What the task asks
Please transcribe exactly, and only, the lines of the data below between the line holding "Task: Click the 35 replies count" and the line holding "is (864, 1166).", inclusive.

Source material
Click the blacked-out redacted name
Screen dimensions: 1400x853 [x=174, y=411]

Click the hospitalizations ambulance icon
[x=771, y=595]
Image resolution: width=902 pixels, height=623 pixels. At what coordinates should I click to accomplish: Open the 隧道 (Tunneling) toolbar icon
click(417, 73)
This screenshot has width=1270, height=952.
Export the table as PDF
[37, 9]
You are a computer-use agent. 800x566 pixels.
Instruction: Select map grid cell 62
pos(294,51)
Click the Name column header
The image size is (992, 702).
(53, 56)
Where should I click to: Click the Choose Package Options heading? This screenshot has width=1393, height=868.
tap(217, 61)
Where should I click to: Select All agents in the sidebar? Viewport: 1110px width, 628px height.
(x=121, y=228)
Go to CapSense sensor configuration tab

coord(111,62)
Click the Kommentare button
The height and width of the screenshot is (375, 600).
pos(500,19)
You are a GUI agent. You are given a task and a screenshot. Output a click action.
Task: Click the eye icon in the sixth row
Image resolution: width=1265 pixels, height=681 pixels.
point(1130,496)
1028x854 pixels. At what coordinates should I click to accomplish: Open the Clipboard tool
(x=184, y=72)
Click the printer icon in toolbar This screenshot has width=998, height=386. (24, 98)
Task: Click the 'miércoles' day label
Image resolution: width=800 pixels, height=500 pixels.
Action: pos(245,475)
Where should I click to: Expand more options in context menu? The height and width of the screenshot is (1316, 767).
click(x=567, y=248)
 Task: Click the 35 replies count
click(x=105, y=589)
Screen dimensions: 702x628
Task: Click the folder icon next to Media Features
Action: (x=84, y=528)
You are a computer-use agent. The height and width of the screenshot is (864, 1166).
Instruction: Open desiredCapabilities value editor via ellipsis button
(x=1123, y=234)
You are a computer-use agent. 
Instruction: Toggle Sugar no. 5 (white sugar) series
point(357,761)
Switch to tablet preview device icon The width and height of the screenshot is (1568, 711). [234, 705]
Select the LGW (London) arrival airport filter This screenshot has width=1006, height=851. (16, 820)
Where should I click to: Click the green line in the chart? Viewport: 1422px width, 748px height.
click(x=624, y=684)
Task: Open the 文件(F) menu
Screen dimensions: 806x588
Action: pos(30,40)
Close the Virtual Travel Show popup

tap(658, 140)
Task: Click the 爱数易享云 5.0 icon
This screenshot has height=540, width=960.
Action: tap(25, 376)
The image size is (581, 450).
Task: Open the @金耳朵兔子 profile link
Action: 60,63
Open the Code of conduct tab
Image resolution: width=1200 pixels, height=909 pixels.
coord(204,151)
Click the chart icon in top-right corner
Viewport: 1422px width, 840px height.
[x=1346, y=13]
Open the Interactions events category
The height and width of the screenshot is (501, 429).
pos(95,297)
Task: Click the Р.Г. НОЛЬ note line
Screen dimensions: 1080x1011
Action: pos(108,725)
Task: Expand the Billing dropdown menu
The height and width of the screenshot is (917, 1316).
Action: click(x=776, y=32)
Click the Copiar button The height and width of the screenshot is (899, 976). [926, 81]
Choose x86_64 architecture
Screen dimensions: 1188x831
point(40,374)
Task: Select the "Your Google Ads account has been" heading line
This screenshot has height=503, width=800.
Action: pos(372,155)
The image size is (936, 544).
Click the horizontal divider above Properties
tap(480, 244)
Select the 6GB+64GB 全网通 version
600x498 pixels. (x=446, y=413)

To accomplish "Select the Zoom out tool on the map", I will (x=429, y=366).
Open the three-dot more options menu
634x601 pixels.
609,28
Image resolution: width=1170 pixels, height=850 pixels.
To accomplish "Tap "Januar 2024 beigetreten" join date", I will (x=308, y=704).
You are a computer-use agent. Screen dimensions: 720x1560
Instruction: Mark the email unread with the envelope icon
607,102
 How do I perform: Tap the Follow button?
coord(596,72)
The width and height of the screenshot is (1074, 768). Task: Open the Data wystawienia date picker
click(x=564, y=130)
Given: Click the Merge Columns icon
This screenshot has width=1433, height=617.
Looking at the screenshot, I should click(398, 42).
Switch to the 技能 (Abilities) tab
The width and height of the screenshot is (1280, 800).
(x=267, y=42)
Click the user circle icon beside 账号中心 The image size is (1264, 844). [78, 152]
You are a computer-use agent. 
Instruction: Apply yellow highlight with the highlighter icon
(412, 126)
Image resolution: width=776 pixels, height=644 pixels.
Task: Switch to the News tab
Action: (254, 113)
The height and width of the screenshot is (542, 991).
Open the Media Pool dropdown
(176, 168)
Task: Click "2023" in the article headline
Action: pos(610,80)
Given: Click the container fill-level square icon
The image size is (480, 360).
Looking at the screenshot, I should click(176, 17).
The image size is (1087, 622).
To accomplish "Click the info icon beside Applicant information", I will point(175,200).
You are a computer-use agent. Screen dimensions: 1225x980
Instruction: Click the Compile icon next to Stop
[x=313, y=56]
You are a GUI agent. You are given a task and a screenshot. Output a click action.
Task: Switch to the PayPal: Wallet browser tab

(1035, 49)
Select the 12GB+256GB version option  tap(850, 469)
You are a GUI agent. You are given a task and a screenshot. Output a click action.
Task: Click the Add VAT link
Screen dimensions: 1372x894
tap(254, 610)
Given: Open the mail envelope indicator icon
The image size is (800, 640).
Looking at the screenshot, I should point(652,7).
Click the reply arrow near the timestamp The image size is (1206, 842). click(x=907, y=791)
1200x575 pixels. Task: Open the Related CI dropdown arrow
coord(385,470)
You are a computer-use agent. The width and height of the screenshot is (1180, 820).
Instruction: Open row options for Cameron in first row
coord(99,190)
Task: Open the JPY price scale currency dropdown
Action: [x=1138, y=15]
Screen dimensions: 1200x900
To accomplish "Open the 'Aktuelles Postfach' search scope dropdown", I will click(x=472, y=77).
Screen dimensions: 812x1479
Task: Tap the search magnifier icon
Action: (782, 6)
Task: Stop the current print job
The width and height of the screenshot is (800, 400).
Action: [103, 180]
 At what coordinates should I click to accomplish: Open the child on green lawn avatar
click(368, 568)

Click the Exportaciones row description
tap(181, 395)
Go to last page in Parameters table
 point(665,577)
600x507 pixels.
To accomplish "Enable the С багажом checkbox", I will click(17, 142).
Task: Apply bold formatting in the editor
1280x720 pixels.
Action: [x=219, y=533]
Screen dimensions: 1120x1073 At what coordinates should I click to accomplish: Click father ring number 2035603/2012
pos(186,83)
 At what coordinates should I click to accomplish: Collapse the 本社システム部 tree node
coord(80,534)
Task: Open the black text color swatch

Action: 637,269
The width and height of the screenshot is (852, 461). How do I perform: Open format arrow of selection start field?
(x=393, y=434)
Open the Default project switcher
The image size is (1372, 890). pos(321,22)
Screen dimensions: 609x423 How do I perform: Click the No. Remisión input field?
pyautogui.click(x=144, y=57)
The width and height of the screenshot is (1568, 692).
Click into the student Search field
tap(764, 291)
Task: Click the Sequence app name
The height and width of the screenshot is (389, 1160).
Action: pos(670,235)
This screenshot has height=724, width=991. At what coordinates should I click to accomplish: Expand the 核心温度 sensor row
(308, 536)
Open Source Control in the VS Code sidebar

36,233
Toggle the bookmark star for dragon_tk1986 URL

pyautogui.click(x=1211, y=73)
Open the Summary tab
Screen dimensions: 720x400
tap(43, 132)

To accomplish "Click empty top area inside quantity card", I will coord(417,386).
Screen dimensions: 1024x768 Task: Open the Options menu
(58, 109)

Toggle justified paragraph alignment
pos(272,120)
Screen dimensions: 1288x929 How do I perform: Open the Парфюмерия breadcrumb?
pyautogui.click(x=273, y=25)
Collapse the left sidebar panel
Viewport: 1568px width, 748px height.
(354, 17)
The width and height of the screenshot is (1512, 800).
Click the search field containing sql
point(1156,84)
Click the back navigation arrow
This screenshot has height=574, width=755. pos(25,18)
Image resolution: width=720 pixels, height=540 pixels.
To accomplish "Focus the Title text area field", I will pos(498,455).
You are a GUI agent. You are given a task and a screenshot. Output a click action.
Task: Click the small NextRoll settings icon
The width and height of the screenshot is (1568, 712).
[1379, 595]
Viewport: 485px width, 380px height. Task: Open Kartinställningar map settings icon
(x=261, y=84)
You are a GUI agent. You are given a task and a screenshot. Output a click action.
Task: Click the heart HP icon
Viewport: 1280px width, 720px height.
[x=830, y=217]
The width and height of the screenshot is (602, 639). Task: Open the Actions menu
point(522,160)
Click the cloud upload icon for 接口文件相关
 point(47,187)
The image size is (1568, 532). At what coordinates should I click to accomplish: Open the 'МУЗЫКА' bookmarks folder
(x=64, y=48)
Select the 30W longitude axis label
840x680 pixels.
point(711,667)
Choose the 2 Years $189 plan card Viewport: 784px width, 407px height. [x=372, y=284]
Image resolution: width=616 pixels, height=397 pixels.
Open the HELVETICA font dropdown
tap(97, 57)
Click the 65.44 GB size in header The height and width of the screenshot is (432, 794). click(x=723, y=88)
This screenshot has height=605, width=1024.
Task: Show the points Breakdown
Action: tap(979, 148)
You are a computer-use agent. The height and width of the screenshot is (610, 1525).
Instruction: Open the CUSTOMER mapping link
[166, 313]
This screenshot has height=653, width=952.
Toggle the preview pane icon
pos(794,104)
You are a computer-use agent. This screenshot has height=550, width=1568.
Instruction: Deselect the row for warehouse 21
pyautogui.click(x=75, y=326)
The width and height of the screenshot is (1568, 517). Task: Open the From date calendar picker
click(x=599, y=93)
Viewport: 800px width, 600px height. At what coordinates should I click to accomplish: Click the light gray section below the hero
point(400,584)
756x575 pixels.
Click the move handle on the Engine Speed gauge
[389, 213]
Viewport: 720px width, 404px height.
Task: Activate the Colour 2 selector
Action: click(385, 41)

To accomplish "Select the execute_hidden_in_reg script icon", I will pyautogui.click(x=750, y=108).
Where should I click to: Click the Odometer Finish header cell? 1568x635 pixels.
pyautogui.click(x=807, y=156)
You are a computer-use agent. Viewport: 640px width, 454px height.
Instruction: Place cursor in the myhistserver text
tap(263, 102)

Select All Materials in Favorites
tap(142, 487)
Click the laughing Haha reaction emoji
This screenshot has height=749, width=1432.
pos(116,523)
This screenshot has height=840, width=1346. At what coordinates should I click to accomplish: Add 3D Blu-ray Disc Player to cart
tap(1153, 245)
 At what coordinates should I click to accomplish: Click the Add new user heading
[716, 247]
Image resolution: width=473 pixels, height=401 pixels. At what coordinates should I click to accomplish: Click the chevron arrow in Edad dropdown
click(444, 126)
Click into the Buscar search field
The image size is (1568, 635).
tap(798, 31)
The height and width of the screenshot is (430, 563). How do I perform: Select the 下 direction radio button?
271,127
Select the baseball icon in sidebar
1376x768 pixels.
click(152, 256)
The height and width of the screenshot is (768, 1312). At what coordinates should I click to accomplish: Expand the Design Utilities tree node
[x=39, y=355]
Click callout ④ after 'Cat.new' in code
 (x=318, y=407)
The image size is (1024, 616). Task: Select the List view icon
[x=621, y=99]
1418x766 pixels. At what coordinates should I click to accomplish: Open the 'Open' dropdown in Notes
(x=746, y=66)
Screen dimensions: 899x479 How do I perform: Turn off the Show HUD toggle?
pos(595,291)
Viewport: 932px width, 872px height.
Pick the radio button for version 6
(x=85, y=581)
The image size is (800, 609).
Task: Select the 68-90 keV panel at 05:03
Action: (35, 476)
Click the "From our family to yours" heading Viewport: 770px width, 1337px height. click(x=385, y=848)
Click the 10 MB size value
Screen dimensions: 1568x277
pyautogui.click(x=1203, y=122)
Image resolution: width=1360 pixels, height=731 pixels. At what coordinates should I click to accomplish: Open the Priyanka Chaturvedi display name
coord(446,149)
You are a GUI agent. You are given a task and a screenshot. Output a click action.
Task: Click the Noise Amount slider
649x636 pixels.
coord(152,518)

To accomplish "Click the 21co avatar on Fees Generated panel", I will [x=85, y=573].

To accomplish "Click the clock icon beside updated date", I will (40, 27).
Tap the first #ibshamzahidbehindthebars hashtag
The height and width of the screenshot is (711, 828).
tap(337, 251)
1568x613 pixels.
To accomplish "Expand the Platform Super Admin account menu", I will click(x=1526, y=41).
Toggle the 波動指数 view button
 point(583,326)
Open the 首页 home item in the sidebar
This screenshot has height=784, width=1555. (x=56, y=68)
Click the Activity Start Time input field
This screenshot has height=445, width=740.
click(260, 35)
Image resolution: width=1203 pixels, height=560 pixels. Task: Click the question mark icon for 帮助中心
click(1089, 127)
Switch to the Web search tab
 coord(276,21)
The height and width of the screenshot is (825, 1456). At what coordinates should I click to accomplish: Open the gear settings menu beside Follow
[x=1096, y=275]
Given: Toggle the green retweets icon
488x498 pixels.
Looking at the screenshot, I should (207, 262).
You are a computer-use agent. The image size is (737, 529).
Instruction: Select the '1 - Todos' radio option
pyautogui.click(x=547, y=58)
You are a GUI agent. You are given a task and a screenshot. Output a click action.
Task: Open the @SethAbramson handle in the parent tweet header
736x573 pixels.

Solved exercise
 Task: Click the 35 replies count
click(x=105, y=589)
Screen dimensions: 702x628
Task: Click the folder icon next to Media Features
Action: (x=84, y=528)
You are a computer-use agent. The height and width of the screenshot is (864, 1166).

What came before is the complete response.